Make an exact copy, without pictures, of the lines below from the one containing "Image resolution: width=1832" to the last line, both ends included.

....

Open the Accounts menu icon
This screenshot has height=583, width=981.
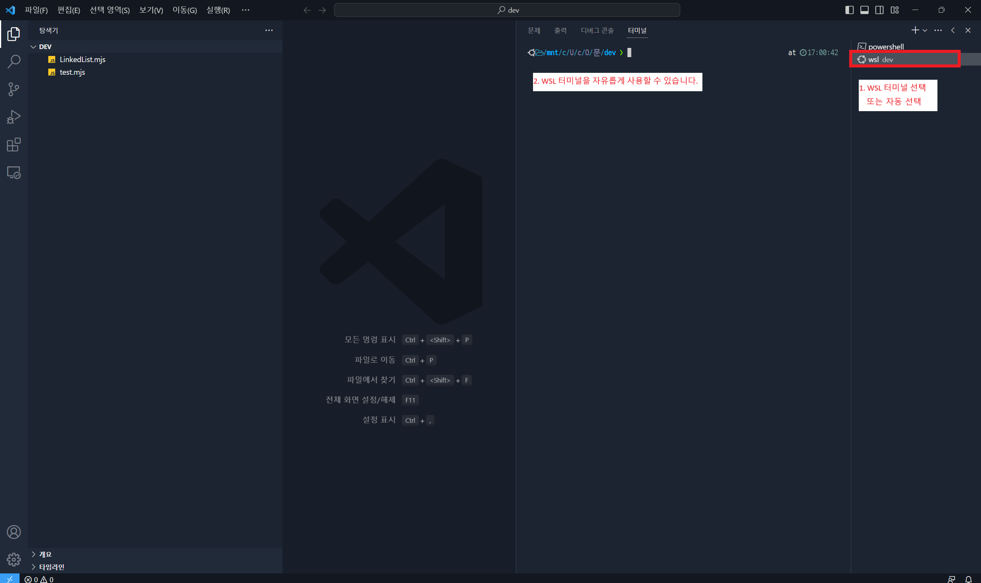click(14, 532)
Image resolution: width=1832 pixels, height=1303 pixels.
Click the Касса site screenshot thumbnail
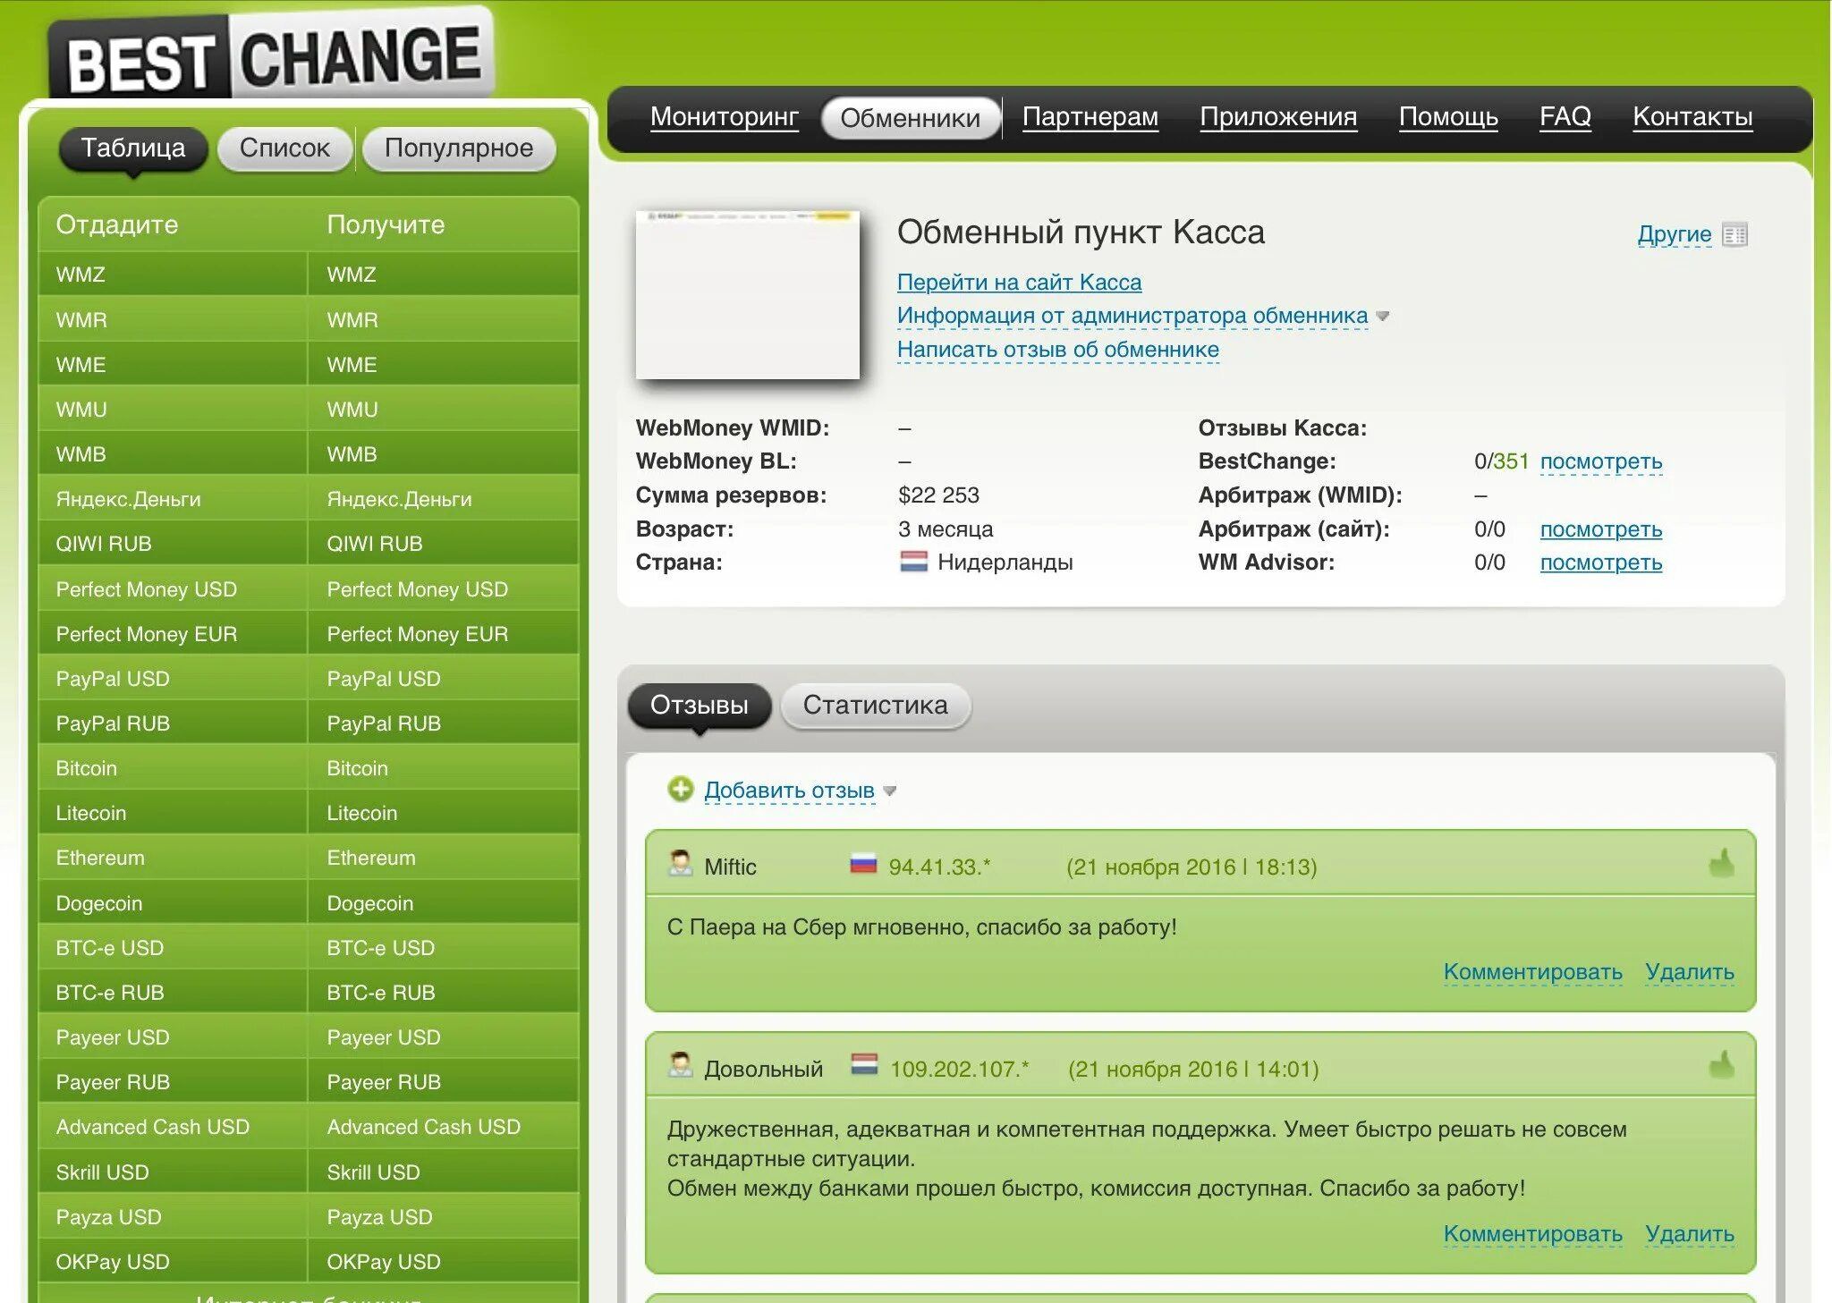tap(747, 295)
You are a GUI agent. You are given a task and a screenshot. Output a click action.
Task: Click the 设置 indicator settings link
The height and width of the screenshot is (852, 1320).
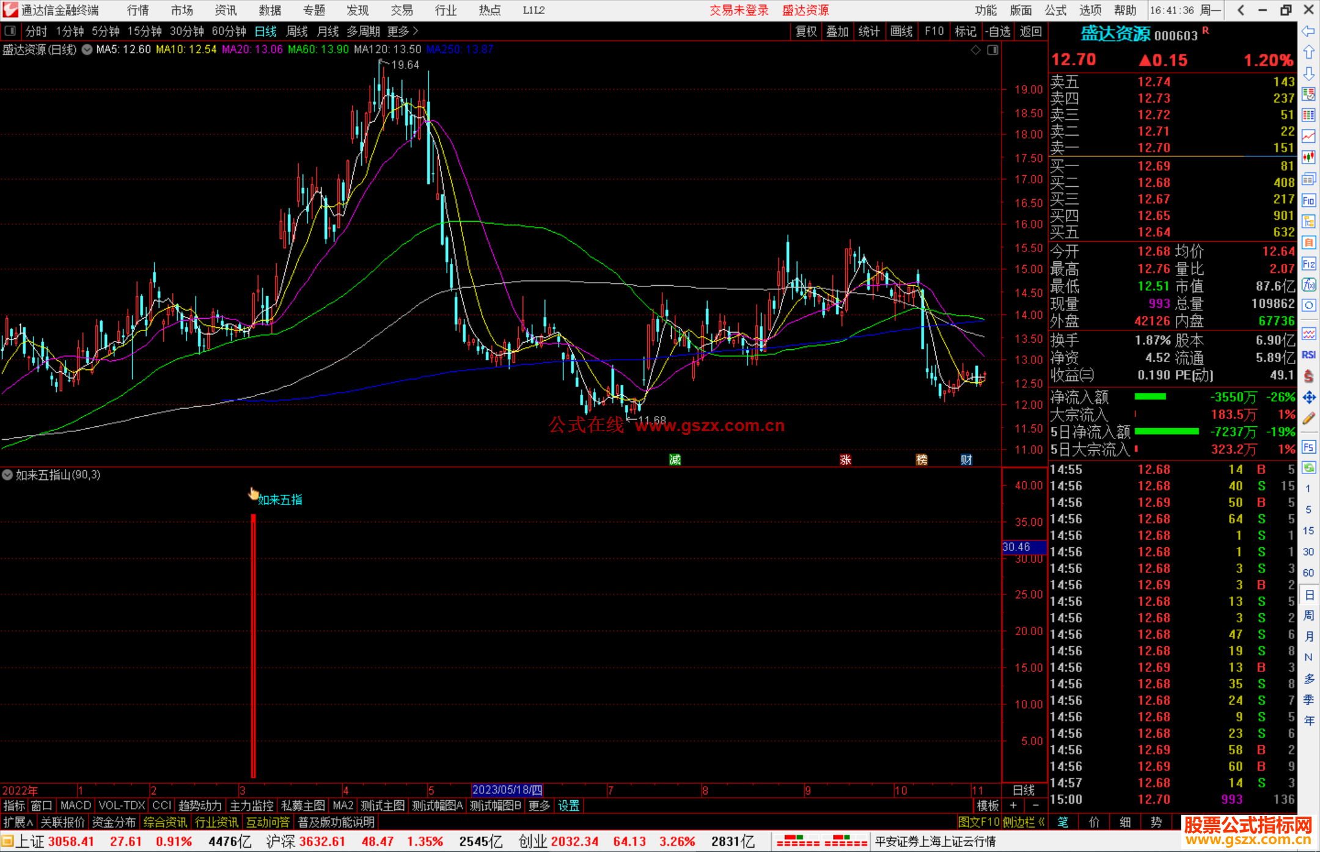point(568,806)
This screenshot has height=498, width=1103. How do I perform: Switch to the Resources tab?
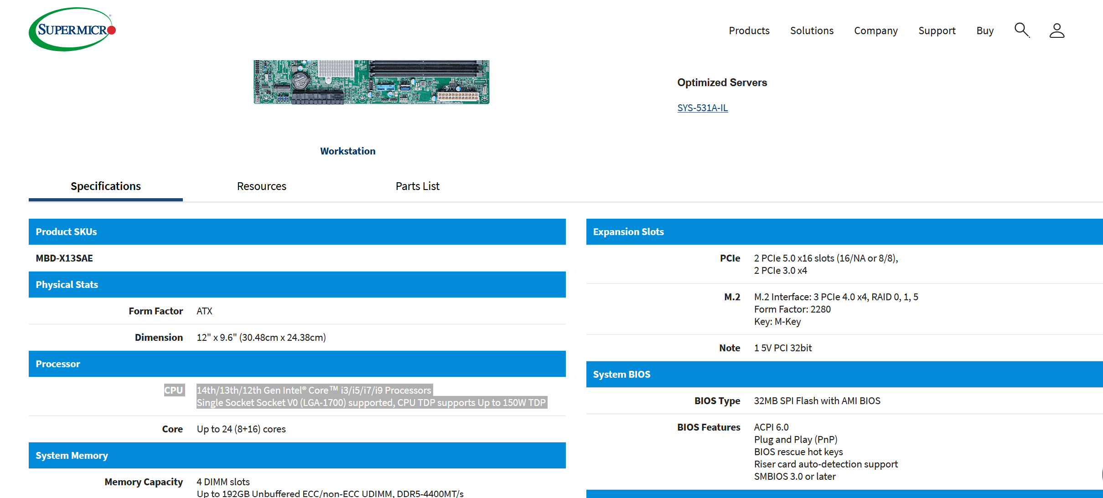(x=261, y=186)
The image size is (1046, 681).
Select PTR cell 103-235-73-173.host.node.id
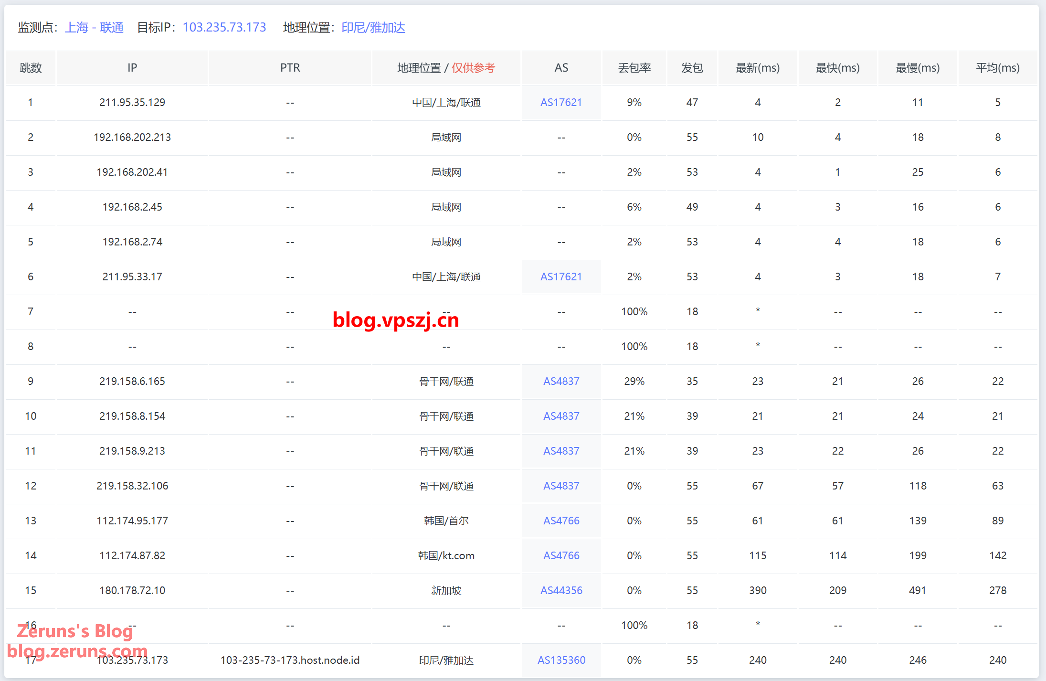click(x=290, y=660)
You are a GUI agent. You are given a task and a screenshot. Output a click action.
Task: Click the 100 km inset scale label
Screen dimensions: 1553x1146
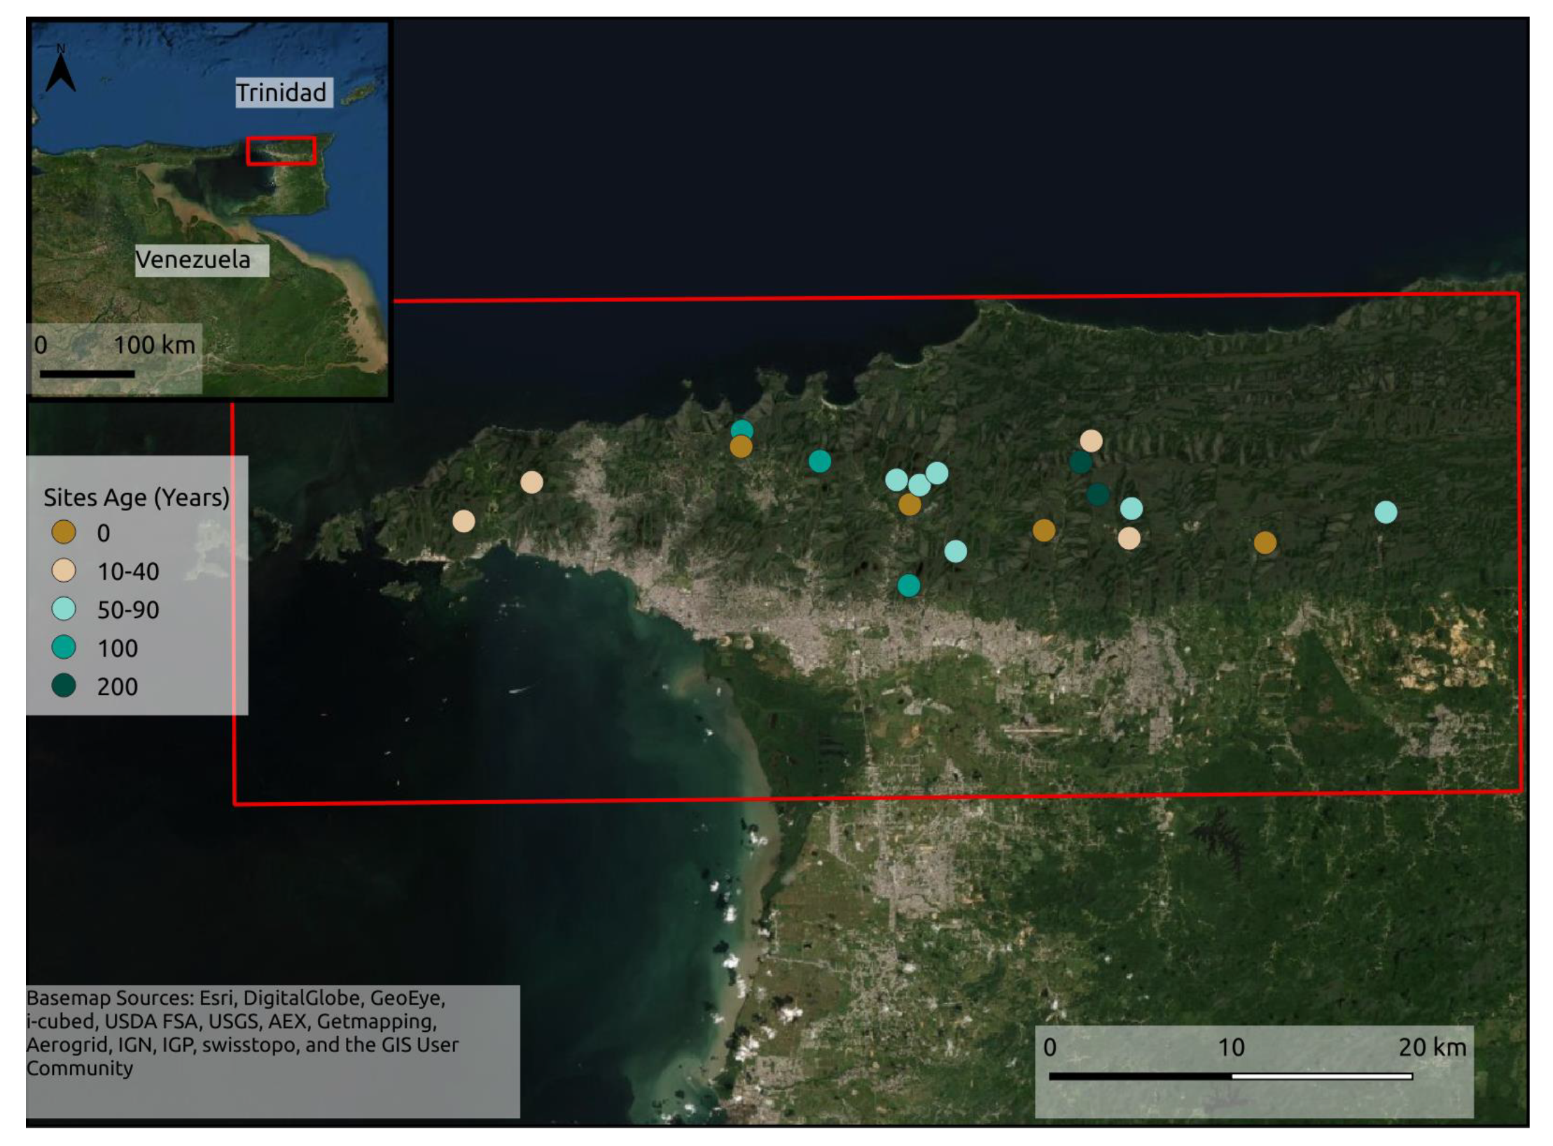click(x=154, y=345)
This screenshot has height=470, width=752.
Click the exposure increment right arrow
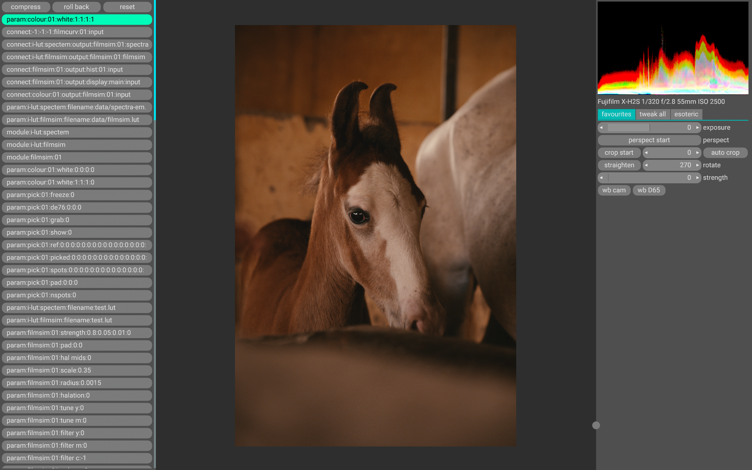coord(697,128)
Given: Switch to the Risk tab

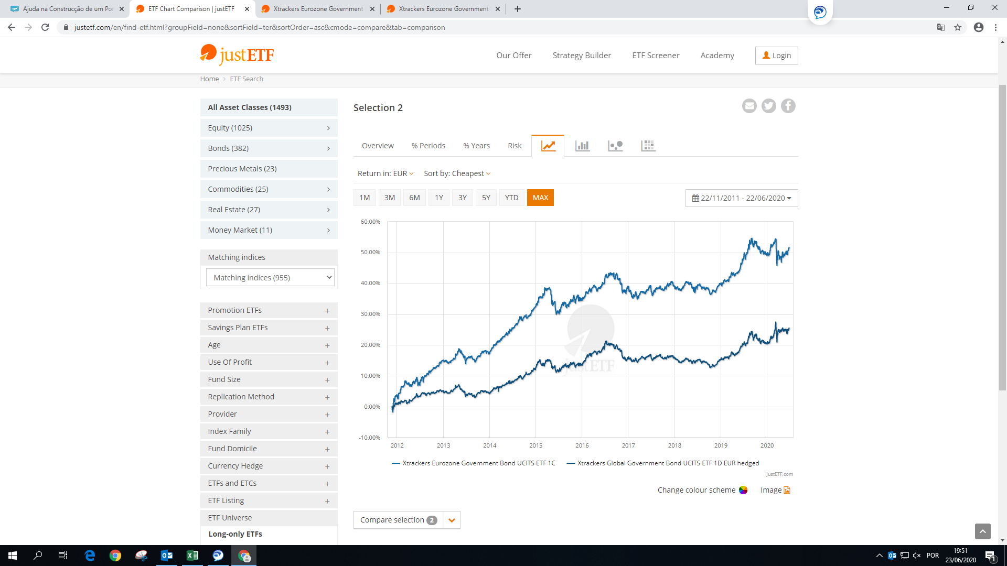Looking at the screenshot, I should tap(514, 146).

....

## EXERCISE OUTPUT
Image resolution: width=1832 pixels, height=1303 pixels.
Click the Касса site screenshot thumbnail
tap(747, 295)
You are a GUI agent. You are given a task and a screenshot. Output a click action.
Task: Click the 设置 indicator settings link
The height and width of the screenshot is (852, 1320).
point(568,806)
This screenshot has height=498, width=1103. How do I perform: Switch to the Resources tab?
(x=261, y=186)
The image size is (1046, 681).
Select PTR cell 103-235-73-173.host.node.id
click(x=290, y=660)
You are a GUI agent. You are given a task and a screenshot. Output a click action.
Task: Click the 100 km inset scale label
Screen dimensions: 1553x1146
click(x=154, y=345)
This screenshot has height=470, width=752.
Click the exposure increment right arrow
coord(697,128)
Given: Switch to the Risk tab

Looking at the screenshot, I should tap(514, 146).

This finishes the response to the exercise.